I. Nir
The aeroponics is a total system providing for the growth and development of detached plants. Basically, it is an air water culture in which the nutrients are supplied in a water mist directly to the bare root system. Thus, oxygen and water, so often a limiting growth factors in conventional soil and water media systems, are adequately supplied. The system, in its present state of development, is composed of modular units controlled electronically, so as to ensure the pre-determined needs of the particular growing plant. The performance of the system has been tested successfully (growing and rooting) with several plants, such as : vegetables (tomato, pepper, cucumber, lettuce, etc.), ornamental plants (carnation, croton, chrysanthemum, geranium, euonymus, ficus, philodendron, dracaena, diffenbachia, etc.), and fruit trees - wooden cuttings (olive, citrus and grape, apple, pear, peach, etc.).

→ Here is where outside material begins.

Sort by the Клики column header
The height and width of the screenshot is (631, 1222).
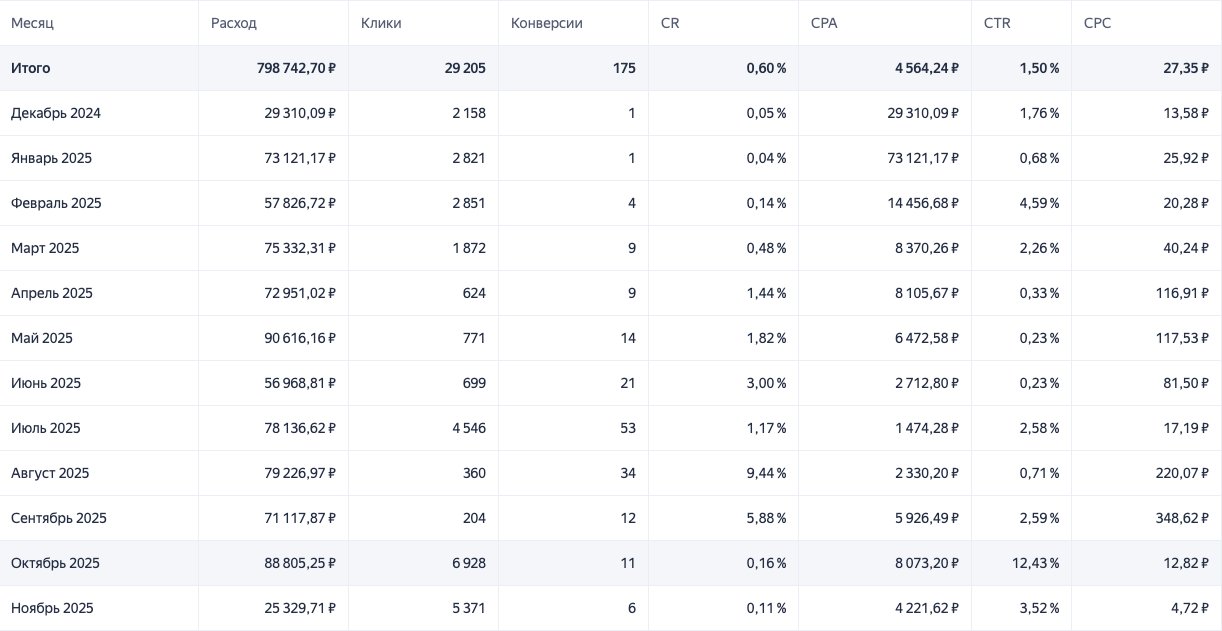(x=381, y=23)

From the agricultural point of view, the method results in higher yields with only minimal additional training of the grower. It also permits economic in the use of fertilizers and water because of the re-use of nutrient solution. This allows the operation of the system in regions where water quality is poor and/or supply scarce. Installations may be operated on a continuous basis (with the exception of down time for cleaning or changing plants) without regarding seasonal type of crop, and order of growth, etc. Furthermore, the system permits space saving because of the intensity and additional dimension, i.e., height (Plate 2), may also be utilized. A reduction in the number of rows as a consequence of developing mobile installation. While it permits maximum control of the growth process, aeroponics fits in very well with industrialized agriculture.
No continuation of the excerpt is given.